Il mondo è profondamente mutato e noi dobbiamo adeguare le nostre idee, le nostre proposte e la stessa nostra organizzazione di comunisti alle novità gigantesche che ci consegna la modernità, dai new media, alle migrazioni bibliche che segnano e modificano le società economicamente avanzate, all’irrompere sulla scena internazionale di nuovi soggetti di trasformazione (gli Stati economicamente oggi emergenti e potenzialmente egemoni), ma anche di nuove e diverse minacce, dalle forme inedite dell’imperialismo del terzo millennio, all’irruzione del terrorismo fondamentalista – risposta opaca, tragica e controproducente alla disperazione ed alla convinzione (erronea, ma potente) della fine di una prospettiva di riscatto sociale insita nella sconfitta dell’ ’89, sino alle deflagrazioni ambientali e le contraddizioni di genere, da declinare come inscindibilmente legate, entrambe, ancorché con proprie specificità, alla lotta globale contro il dominio del capitale globale.

Dobbiamo comprendere non superficialmente cosa significa la globalizzazione dell’economia del pianeta e le sue drammatiche implicazioni nella progressiva perdita di democrazia e di diritto.

Potremo essere vincenti, in Italia ed in Europa, contro il “modello Marchionne”, solo se sapremo contrapporre ad esso soluzioni non solo più giuste (il che è ovvio, per un comunista), ma anche più efficaci nel mondo dell’economia globale.

Sapremo essere all’altezza dello scontro asperrimo di classe in corso, solo se sapremo delineare un nuovo rapporto tra Stato e mercato, pubblico e privato, proprietà pubblica e proprietà individuale o di comunità, società e individui: da comunisti, appunto, ma in misura e modalità e soluzioni differenti dal passato.

Potremo affrontare la discussione sulla complessiva ridefinizione della democrazia in Occidente, riforme istituzionali e costituzionali, leggi elettorali, rapporto nazione-territorio, solo se sapremo ristudiare il tema dello Stato e delle sue istituzioni, nell’Occidente capitalistico, spiegando cosa significa, per un comunista, centralità del Parlamento, come paradigma della democrazia sostanziale – nella sua declinazione più vera, quella dell’art. 3 della Costituzione repubblicana – nel senso del Parlamento medesimo inteso come uno dei luoghi del conflitto e non come terreno della mediazione politica.

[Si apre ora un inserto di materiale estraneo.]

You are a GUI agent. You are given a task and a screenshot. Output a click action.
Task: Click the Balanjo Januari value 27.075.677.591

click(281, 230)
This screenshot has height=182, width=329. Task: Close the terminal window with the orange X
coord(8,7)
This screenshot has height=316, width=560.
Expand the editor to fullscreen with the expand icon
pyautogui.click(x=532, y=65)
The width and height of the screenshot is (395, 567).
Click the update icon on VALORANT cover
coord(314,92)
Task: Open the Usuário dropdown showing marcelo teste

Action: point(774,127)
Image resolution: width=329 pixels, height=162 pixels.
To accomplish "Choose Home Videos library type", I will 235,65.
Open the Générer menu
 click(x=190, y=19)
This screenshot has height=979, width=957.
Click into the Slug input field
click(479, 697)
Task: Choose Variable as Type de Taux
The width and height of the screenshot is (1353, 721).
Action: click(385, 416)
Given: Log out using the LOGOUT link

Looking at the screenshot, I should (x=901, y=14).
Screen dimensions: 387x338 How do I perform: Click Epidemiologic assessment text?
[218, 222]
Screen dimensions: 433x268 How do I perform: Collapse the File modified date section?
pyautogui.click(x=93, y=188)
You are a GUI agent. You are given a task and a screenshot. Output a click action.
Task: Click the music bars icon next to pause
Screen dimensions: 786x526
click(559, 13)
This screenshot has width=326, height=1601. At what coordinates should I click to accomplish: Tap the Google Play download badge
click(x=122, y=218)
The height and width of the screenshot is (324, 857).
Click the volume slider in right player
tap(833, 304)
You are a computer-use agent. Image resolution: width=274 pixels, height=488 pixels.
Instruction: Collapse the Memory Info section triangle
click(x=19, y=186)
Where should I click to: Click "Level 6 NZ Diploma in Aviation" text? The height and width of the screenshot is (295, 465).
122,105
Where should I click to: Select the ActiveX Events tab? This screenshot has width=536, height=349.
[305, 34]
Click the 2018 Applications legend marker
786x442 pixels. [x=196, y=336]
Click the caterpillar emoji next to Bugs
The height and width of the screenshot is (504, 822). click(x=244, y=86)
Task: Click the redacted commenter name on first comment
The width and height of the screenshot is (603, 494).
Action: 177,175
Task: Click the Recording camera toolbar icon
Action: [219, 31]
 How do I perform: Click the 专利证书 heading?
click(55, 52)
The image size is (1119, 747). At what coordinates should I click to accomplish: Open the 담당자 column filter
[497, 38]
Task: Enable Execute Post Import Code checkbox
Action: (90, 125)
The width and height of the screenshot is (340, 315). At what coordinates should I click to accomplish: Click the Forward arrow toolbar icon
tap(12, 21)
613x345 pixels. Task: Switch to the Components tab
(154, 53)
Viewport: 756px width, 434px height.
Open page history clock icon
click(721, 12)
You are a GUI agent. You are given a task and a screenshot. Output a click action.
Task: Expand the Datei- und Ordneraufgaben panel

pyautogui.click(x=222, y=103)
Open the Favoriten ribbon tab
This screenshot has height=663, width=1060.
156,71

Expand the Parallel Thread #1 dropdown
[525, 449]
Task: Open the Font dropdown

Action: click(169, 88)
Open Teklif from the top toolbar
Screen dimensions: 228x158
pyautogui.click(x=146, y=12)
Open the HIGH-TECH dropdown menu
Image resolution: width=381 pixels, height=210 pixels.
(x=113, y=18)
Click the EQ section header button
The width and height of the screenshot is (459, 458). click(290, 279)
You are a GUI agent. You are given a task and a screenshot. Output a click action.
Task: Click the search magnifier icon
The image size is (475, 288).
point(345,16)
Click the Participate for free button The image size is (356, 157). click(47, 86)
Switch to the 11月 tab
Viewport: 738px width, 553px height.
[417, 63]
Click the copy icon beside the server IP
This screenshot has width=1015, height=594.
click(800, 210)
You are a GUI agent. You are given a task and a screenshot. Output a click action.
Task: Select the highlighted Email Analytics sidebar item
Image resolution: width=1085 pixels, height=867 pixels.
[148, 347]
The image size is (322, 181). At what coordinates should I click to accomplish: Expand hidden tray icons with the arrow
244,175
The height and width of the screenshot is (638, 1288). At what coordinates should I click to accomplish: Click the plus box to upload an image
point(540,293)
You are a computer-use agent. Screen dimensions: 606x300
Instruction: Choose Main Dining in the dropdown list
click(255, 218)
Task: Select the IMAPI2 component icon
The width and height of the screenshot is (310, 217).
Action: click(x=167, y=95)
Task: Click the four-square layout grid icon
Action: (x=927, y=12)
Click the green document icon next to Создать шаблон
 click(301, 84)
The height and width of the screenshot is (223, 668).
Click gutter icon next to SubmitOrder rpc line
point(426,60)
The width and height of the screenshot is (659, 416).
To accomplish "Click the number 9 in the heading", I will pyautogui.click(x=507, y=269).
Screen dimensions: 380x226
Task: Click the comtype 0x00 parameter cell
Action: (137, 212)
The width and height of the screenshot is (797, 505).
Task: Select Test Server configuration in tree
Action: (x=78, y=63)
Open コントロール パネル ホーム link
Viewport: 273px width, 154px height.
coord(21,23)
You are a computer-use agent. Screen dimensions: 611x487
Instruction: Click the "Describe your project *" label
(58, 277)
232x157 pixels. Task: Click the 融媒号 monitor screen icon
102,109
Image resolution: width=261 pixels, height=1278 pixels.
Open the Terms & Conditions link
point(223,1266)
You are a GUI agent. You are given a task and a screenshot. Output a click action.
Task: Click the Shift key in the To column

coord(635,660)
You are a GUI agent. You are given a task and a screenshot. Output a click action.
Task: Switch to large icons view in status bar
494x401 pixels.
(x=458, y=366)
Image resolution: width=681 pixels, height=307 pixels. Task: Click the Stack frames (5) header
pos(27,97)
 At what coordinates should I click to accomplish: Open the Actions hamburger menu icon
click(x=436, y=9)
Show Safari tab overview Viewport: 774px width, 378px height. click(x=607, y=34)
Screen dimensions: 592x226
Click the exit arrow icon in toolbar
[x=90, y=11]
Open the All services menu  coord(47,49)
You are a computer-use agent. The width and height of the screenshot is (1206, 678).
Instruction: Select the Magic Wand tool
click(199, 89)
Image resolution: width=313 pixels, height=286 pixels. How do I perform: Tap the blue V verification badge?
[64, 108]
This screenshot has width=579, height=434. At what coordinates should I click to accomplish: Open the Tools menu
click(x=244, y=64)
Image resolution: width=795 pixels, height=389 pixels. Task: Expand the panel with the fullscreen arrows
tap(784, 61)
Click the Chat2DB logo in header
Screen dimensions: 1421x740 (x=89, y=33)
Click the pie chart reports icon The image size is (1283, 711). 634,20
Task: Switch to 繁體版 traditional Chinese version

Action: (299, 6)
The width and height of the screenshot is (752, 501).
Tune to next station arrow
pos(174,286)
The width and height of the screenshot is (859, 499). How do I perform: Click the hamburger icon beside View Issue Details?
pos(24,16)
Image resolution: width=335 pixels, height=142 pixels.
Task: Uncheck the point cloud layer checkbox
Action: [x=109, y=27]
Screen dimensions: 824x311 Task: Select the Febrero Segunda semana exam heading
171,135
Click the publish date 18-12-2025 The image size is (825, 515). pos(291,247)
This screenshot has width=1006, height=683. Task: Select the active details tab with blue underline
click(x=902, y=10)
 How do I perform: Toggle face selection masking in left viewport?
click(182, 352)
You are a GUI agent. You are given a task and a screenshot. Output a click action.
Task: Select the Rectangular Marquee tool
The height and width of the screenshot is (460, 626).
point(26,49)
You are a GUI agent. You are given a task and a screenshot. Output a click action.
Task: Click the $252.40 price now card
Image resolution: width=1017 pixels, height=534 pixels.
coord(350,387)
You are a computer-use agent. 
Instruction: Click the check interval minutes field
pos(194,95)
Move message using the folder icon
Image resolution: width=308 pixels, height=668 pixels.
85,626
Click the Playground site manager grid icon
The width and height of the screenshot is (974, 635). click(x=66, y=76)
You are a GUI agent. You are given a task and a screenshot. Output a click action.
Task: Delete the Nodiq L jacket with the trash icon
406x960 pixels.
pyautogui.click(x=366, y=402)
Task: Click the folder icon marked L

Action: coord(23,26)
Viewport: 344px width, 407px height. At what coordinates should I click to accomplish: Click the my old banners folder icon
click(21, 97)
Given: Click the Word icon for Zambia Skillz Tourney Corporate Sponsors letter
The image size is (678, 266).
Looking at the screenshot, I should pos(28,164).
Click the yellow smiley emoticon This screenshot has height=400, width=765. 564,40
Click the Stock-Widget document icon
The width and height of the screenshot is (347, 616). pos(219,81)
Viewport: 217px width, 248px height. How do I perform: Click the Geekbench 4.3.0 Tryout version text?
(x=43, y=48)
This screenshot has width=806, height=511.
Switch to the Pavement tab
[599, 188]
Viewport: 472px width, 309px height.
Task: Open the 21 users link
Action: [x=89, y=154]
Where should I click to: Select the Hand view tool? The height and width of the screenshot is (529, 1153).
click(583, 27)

Sapremo declinare la questione morale, oggi così determinante, come potente fattore di trasformazione sociale, solo se saremo capaci di reimpostarla come questione di classe e non solo come semplice, pur importante, applicazione della legalità dei codici borghesi.

Ma tutto ciò richiede la pazienza e la severità degli studi. L’onere e il piacere della scrittura e della lettura collettiva. Della riflessione e della discussione. Della critica e dell’autocritica.

Dobbiamo, per vincere la sfida del terzo millennio e della sua complessità, saperci mettere in discussione, con l’umiltà della nostra – solo apparente contraddizione – straordinaria presunzione intellettuale di essere nel giusto.

Ma proprio questa presunzione intellettuale implica che non possiamo permetterci alcuna pigrizia intellettuale. Nessuna certezza, nessun modello esemplare da seguire, nessuna rendita di posizione: navighiamo in terre incognite.

La nostra bussola è rappresentata, unica, non già dalle certezze del passato, ma dalle attuali contraddizioni di classe. Sarà la nostra audacia intellettuale – se saremo in grado di seguirla e di assecondarla – che ci consentirà di raggiungere, al termine di un lungo viaggio, i nostri obiettivi.

 

Vi è, in definitiva, un immenso lavoro da svolgere. E dovrà essere svolto nel corso della lotta quotidiana, della fatica dell’organizzazione (riorganizzazione, per molti versi), della paziente ritessitura di rapporti con il mondo del lavoro salariato nelle sue diverse forme odierne.

Nel mondo non siamo certo soli. Esperienze diverse e formidabili si stanno sviluppando in tutti i continenti: ne parleremo nel corso di questo libro.

 

E', tuttavia, per il nostro Paese e nella vecchia Europa, un lavoro immenso.

Cerchiamo qui di dare un contributo in tal senso, che sottoponiamo alla discussione.